__Extract provided__.
★ ★ ★ ★ ★ ★ ★

Description/Information about files other than those mentioned up can be directly inferred from the article/paper.

Running the tests

To run something simple, simply execute the standalone .py script via command line:

    $ python3 test/rand_o.py
    $ python3 src/base_o.py
    $ python3 src/prop_pca.py

Advisory: All these experiments were carried out on IIIT-Delhi's HPC server-node with these specifications due to the volume & time of compute required. It is advised to run any tests in a similar environment.

★ ★ ★ ★ ★ ★ ★

__Dataset extract__.
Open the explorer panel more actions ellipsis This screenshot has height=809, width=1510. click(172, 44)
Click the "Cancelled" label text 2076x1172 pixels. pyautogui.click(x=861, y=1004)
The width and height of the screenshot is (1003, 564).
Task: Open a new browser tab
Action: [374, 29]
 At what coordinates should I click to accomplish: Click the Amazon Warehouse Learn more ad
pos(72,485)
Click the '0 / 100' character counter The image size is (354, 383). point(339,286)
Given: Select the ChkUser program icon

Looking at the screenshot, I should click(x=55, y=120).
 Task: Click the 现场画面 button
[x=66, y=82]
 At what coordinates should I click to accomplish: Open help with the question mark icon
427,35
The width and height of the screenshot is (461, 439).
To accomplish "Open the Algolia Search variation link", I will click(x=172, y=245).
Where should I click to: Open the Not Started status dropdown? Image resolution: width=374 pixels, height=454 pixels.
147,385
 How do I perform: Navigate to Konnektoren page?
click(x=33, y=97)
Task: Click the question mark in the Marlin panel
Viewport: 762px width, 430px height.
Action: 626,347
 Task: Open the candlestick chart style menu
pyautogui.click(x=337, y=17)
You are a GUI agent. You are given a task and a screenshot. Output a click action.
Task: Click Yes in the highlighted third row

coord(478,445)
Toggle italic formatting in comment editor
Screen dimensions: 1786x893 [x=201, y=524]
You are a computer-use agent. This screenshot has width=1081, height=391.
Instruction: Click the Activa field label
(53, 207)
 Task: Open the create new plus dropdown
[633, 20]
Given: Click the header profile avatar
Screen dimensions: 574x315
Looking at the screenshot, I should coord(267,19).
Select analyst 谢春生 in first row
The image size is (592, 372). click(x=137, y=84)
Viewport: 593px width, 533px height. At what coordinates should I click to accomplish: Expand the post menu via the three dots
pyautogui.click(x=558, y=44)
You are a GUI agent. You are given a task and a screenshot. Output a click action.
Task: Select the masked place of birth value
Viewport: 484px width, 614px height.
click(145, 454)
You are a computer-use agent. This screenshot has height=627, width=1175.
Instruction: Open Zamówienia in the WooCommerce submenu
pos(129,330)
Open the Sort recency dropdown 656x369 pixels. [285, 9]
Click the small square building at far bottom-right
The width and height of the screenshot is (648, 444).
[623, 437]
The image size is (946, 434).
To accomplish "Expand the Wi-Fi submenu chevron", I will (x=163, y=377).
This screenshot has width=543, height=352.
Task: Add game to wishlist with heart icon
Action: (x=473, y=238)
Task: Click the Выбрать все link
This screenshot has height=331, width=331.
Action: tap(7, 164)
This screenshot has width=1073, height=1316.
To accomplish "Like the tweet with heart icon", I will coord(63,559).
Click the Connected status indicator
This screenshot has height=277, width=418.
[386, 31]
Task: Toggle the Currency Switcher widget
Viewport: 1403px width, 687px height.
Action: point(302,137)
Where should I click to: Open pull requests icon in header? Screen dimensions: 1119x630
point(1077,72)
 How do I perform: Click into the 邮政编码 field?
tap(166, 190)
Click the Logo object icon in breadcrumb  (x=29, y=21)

★ ★ ★ ★ ★ ★ ★

__Task set__.
[1] According to the README excerpt on running the tests, where were all the experiments carried out?
[2] Write the next part of the README excerpt on running the tests, starting after its final sentence.
The rows play no part in what follows.

__Per-task outputs__.
[1] On IIIT-Delhi's HPC server-node.

[2]
Acknowledgements

G.B. thanks the Indraprastha Institute of Information Technology (IIIT-Delhi) for providing computational facilities and support. S.W., A.G. and S.D. were Summer Research Interns in Dr. Bagler's lab at the Center for Computational Biology, and are thankful to IIIT-Delhi for the support and fellowship. R.K. thanks the Ministry of Human Resource Development, Government of India and Indian Institute of Technology Jodhpur for the senior research fellowship.